Ainda no delineamento metodológico da pesquisa julgamos importante apresentar os quatro professores participantes do processo de Autoria Reflexiva Coletiva, esclarecendo que ao longo de todo o texto eles são denominados professores-autores. A cada professor-autor foi dada a possibilidade de identificar-se a partir de seu próprio nome ou escolher nomes fictícios para representá-los nos diálogos transcritos nos resultados. São professores-autores a Joyce (pesquisadora), a Júlia, a Maria e o Murilo.

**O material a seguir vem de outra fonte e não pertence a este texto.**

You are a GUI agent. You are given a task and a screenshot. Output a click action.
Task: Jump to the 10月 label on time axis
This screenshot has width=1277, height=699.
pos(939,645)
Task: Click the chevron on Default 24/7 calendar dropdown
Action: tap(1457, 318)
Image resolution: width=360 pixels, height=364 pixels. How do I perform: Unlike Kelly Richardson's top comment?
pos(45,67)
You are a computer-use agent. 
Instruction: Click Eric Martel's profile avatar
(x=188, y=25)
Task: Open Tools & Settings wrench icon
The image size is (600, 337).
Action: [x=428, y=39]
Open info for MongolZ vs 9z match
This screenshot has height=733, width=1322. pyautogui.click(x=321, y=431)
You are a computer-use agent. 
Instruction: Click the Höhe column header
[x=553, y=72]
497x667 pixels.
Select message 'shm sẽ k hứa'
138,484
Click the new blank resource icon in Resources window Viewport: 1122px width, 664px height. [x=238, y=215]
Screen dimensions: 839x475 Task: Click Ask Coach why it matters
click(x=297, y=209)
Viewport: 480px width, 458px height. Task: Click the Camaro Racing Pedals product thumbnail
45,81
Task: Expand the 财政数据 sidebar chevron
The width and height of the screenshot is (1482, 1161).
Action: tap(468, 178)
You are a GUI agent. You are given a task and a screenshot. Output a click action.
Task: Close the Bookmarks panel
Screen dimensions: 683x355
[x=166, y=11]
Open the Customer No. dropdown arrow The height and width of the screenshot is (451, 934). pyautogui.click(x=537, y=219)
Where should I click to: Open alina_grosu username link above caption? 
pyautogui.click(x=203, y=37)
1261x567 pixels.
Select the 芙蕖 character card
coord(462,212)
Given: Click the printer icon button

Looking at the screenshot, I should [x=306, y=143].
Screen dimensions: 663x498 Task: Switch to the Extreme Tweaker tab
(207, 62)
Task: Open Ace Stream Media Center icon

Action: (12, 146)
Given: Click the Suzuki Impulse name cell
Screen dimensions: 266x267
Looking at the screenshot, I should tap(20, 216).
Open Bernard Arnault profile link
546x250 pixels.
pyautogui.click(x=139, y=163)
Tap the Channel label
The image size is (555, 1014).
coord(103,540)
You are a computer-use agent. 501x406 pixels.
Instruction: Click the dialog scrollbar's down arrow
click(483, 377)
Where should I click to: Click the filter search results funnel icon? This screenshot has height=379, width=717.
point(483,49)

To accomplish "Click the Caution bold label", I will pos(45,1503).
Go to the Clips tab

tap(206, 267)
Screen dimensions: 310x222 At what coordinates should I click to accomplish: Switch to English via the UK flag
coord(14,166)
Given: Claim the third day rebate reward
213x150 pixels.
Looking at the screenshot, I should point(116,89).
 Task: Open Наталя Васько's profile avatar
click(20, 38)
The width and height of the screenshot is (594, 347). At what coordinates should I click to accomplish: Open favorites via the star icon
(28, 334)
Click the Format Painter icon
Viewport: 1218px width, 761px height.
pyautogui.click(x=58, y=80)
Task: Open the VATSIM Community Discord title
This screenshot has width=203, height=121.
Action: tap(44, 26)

Após a seção metodológica da pesquisa, passamos a narrar[4] os resultados da pesquisa em primeira pessoa do singular como representação do processo de análise e interpretação da pesquisadora (primeira autora). O surgimento da voz em primeira pessoa do singular é assunção da pesquisadora como narradora que analisa os resultados do processo de formação vivido com os outros professores-autores.
Esta pesquisa foi submetida à avaliação pelo Comitê de Ética em Pesquisa com Seres Humanos pelo CAAE de nº 50781721.7.0000.8187 e aprovado pelo parecer de nº 5.141.236.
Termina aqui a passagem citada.